Friday, September 26, 2008

At Work Social Media Overblown?

Researchers at the Pew Internet & American Life Project recently found that very few workers actually create or read blogs while at work. About 11 percent of respondents who have Internet access at work say they have read blogs while at work.

Reading is most prevalent among younger generations of employed Internet users. About 33 percent of Iinternet-using employees say they have read someone else’s blog or online journal, either at home or at work.

Among young working adults, 46 percent are blog readers, compared with 33 percent of 30-49 year olds and
25 percent of employed Internet users ages 50-64. At-work blog reading is equally prevalent among all of these groups, though. 

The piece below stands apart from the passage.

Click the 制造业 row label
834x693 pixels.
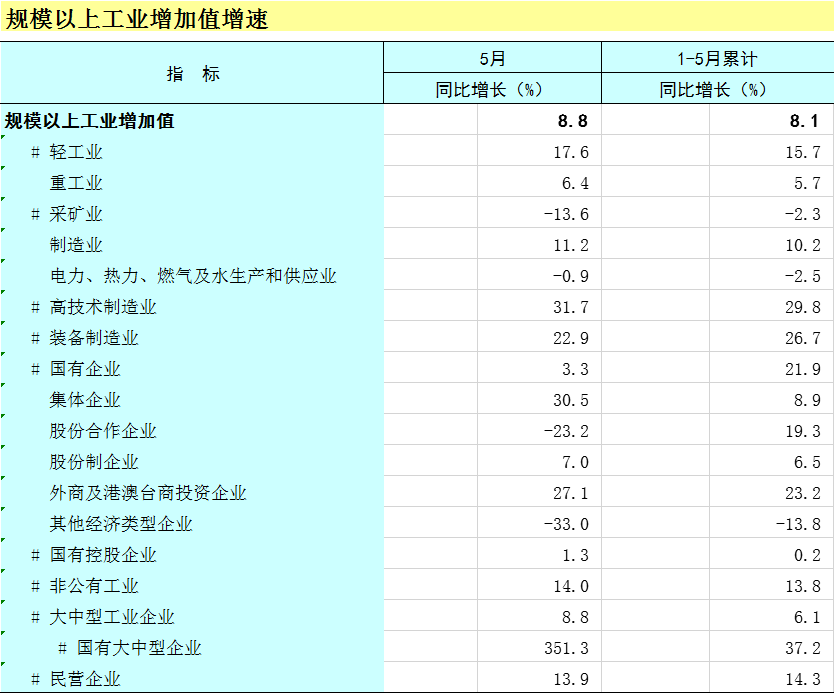[76, 245]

Some might seize on that finding as an example of workers not taking advantage of all the information-bathering and communication tools they now have at their disposal.

Some will leap to the conclusion that workers are doing themselves a disservice by avoiding blog readership or creation while they are at work. That might be true. But there is another way to look at matters. 

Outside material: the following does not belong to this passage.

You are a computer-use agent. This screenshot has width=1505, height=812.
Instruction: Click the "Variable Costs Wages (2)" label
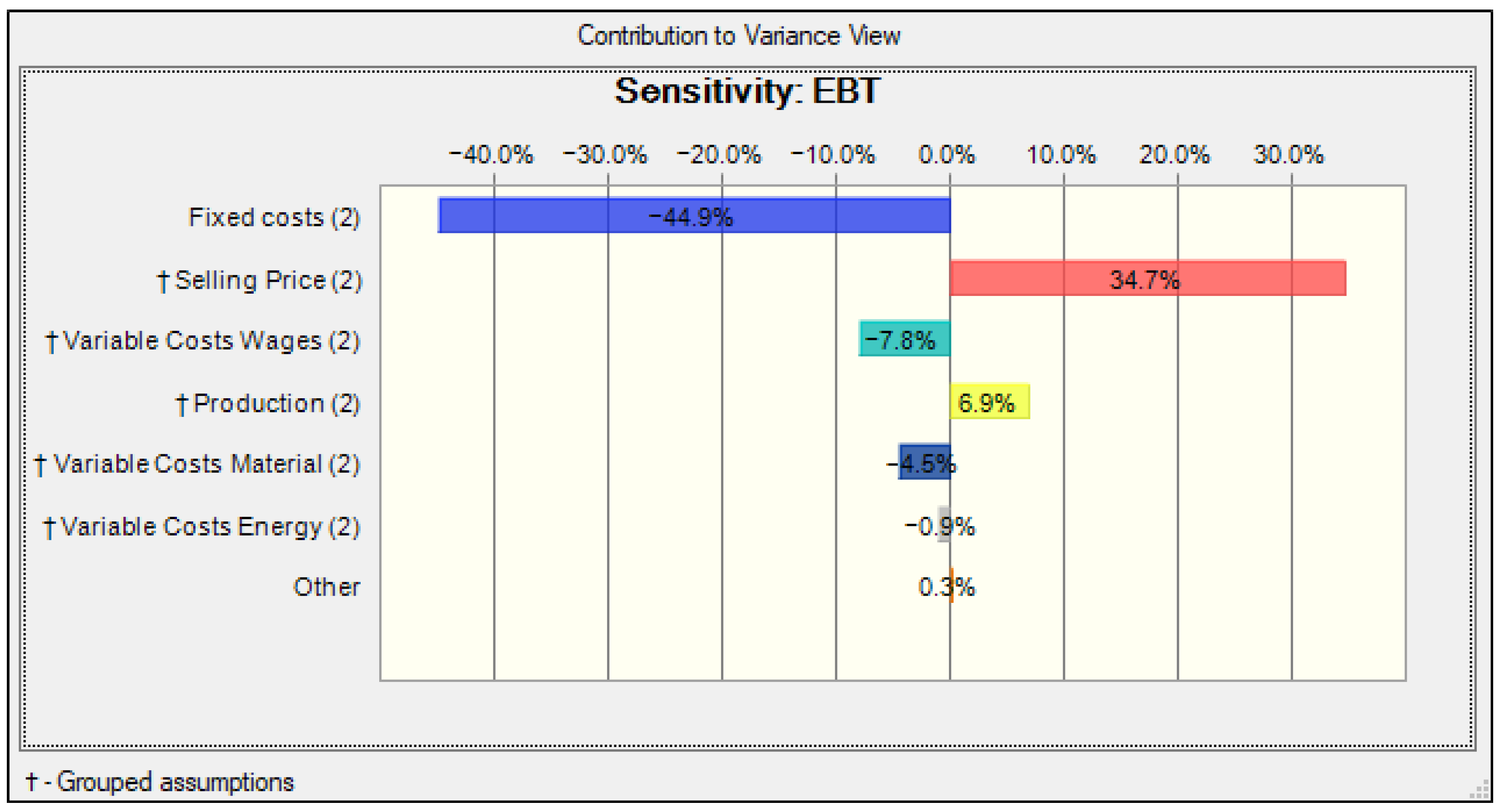[x=203, y=341]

Those of us who have done journalism for any length of time sometimes believe--apparently incorrectly--that most people in a business or profession "need" to read news and other information sources to do their jobs. But hang around in the mailroom at any organization. What you will find is that after the "C" titles, very few people who work in organizations actually read publications of any kind related to their industry verticals or horizontal job responsibilities.

It simply is not true that most people "need" to know what is happening at a high level in their industries to do their actual jobs. If it were true, then almost everybody would be reading and acquiring such information at work. But most people do not. 

One can argue that "most" people thereby are harming their careers. To be sure, there is no way to prove or disprove such a thesis. But it has not been my experience, as somebody who has picked up mail in the mailroom, that most people actually think they "must" know what is happening in an industry at a high level, in order to do their actual jobs. "C" titles obviously have greater incentive to monitor industry trends, as they must raise and allocate capital. Marketing staffs often have higher incentive to know what's going on because they must create and manage a wide variety of sales-related and product development tasks. 

Information technology managers typically spend more time than most staying "up to date" on technology trends. But most people simply do not, because they don't have to. 

Media publishers and content providers of all sorts have a vested interest in persuading people that a particular product is a "must read" for most people who "matter." That just isn't true, in most cases. Most people not only have no such need, they have no such habit, either.